### EXERCISE
Each entry, as given, must be output unchanged.
-------------------------
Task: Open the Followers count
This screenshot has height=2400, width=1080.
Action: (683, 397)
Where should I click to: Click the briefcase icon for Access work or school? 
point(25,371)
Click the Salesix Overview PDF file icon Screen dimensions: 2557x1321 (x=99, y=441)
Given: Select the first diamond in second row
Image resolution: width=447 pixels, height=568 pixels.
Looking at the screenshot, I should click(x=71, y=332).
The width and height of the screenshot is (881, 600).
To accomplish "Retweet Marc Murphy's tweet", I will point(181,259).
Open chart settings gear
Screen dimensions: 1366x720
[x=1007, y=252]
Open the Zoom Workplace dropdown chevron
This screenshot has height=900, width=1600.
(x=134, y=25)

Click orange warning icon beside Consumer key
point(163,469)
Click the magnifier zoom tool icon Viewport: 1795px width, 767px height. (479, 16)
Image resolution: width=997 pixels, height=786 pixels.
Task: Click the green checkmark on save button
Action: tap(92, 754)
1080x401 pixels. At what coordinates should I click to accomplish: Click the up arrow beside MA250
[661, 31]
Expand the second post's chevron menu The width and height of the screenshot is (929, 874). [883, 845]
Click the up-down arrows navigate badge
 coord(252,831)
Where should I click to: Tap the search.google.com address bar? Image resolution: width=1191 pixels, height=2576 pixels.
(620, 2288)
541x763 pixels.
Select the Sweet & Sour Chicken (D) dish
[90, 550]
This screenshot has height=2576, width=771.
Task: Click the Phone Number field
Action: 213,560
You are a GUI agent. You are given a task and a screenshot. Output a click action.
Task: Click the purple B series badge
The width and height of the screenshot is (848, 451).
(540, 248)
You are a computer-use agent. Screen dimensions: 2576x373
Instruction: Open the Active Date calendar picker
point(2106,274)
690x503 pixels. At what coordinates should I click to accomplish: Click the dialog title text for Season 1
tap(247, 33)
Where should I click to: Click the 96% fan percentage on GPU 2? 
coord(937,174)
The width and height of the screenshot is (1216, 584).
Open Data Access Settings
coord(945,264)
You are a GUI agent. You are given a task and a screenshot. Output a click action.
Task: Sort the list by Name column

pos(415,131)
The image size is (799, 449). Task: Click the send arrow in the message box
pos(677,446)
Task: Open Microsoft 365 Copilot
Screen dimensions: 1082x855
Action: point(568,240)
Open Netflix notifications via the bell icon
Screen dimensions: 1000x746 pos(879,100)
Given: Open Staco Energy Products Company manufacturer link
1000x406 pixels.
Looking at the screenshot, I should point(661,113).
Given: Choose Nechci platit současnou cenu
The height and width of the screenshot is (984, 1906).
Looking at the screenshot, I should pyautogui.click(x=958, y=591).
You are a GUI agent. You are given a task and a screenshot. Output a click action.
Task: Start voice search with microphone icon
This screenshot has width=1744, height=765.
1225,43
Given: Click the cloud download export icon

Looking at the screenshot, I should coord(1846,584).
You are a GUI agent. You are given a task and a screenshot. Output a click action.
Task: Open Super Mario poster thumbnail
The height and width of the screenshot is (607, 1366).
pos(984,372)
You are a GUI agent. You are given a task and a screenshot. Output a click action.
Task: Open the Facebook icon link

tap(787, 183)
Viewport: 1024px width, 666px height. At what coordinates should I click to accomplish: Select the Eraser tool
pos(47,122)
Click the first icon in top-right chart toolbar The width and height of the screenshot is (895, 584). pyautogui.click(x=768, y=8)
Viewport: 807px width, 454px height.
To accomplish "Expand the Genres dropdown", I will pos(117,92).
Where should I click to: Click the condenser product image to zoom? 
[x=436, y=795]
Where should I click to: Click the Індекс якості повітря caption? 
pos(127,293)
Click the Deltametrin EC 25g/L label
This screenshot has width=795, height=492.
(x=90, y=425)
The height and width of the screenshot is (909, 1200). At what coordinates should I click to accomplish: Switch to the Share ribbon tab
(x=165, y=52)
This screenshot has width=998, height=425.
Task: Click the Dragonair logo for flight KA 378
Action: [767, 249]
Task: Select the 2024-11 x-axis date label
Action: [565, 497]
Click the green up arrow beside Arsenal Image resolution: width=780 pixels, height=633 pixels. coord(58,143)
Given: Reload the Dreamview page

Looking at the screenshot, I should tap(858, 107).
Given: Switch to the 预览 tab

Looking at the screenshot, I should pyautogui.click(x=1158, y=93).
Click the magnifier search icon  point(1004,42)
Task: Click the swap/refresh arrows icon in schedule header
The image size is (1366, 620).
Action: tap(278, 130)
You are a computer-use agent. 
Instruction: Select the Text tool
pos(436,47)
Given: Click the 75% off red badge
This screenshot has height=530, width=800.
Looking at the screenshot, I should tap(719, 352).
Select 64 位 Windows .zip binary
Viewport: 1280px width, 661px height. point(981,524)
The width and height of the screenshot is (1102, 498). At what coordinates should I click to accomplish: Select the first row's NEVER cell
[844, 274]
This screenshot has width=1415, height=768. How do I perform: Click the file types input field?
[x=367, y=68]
-------------------------
### TASK RESPONSE
Task: Open the Followers count
This screenshot has height=2400, width=1080.
Action: (683, 397)
Where should I click to: Click the briefcase icon for Access work or school? 
point(25,371)
Click the Salesix Overview PDF file icon Screen dimensions: 2557x1321 (x=99, y=441)
Given: Select the first diamond in second row
Image resolution: width=447 pixels, height=568 pixels.
Looking at the screenshot, I should click(x=71, y=332).
The width and height of the screenshot is (881, 600).
To accomplish "Retweet Marc Murphy's tweet", I will point(181,259).
Open chart settings gear
Screen dimensions: 1366x720
[x=1007, y=252]
Open the Zoom Workplace dropdown chevron
This screenshot has height=900, width=1600.
(x=134, y=25)

Click orange warning icon beside Consumer key
point(163,469)
Click the magnifier zoom tool icon Viewport: 1795px width, 767px height. (479, 16)
Image resolution: width=997 pixels, height=786 pixels.
Task: Click the green checkmark on save button
Action: tap(92, 754)
1080x401 pixels. At what coordinates should I click to accomplish: Click the up arrow beside MA250
[661, 31]
Expand the second post's chevron menu The width and height of the screenshot is (929, 874). [883, 845]
Click the up-down arrows navigate badge
 coord(252,831)
Where should I click to: Tap the search.google.com address bar? Image resolution: width=1191 pixels, height=2576 pixels.
(620, 2288)
541x763 pixels.
Select the Sweet & Sour Chicken (D) dish
[90, 550]
This screenshot has height=2576, width=771.
Task: Click the Phone Number field
Action: 213,560
You are a GUI agent. You are given a task and a screenshot. Output a click action.
Task: Click the purple B series badge
The width and height of the screenshot is (848, 451).
(540, 248)
You are a computer-use agent. Screen dimensions: 2576x373
Instruction: Open the Active Date calendar picker
point(2106,274)
690x503 pixels. At what coordinates should I click to accomplish: Click the dialog title text for Season 1
tap(247, 33)
Where should I click to: Click the 96% fan percentage on GPU 2? 
coord(937,174)
The width and height of the screenshot is (1216, 584).
Open Data Access Settings
coord(945,264)
You are a GUI agent. You are given a task and a screenshot. Output a click action.
Task: Sort the list by Name column

pos(415,131)
The image size is (799, 449). Task: Click the send arrow in the message box
pos(677,446)
Task: Open Microsoft 365 Copilot
Screen dimensions: 1082x855
Action: point(568,240)
Open Netflix notifications via the bell icon
Screen dimensions: 1000x746 pos(879,100)
Given: Open Staco Energy Products Company manufacturer link
1000x406 pixels.
Looking at the screenshot, I should point(661,113).
Given: Choose Nechci platit současnou cenu
The height and width of the screenshot is (984, 1906).
Looking at the screenshot, I should pyautogui.click(x=958, y=591).
You are a GUI agent. You are given a task and a screenshot. Output a click action.
Task: Start voice search with microphone icon
This screenshot has width=1744, height=765.
1225,43
Given: Click the cloud download export icon

Looking at the screenshot, I should coord(1846,584).
You are a GUI agent. You are given a task and a screenshot. Output a click action.
Task: Open Super Mario poster thumbnail
The height and width of the screenshot is (607, 1366).
pos(984,372)
You are a GUI agent. You are given a task and a screenshot. Output a click action.
Task: Open the Facebook icon link

tap(787, 183)
Viewport: 1024px width, 666px height. At what coordinates should I click to accomplish: Select the Eraser tool
pos(47,122)
Click the first icon in top-right chart toolbar The width and height of the screenshot is (895, 584). pyautogui.click(x=768, y=8)
Viewport: 807px width, 454px height.
To accomplish "Expand the Genres dropdown", I will pos(117,92).
Where should I click to: Click the condenser product image to zoom? 
[x=436, y=795]
Where should I click to: Click the Індекс якості повітря caption? 
pos(127,293)
Click the Deltametrin EC 25g/L label
This screenshot has width=795, height=492.
(x=90, y=425)
The height and width of the screenshot is (909, 1200). At what coordinates should I click to accomplish: Switch to the Share ribbon tab
(x=165, y=52)
This screenshot has width=998, height=425.
Task: Click the Dragonair logo for flight KA 378
Action: [767, 249]
Task: Select the 2024-11 x-axis date label
Action: [565, 497]
Click the green up arrow beside Arsenal Image resolution: width=780 pixels, height=633 pixels. coord(58,143)
Given: Reload the Dreamview page

Looking at the screenshot, I should tap(858, 107).
Given: Switch to the 预览 tab

Looking at the screenshot, I should pyautogui.click(x=1158, y=93).
Click the magnifier search icon  point(1004,42)
Task: Click the swap/refresh arrows icon in schedule header
The image size is (1366, 620).
Action: tap(278, 130)
You are a computer-use agent. 
Instruction: Select the Text tool
pos(436,47)
Given: Click the 75% off red badge
This screenshot has height=530, width=800.
Looking at the screenshot, I should tap(719, 352).
Select 64 位 Windows .zip binary
Viewport: 1280px width, 661px height. point(981,524)
The width and height of the screenshot is (1102, 498). At what coordinates should I click to accomplish: Select the first row's NEVER cell
[844, 274]
This screenshot has width=1415, height=768. How do I perform: Click the file types input field?
[x=367, y=68]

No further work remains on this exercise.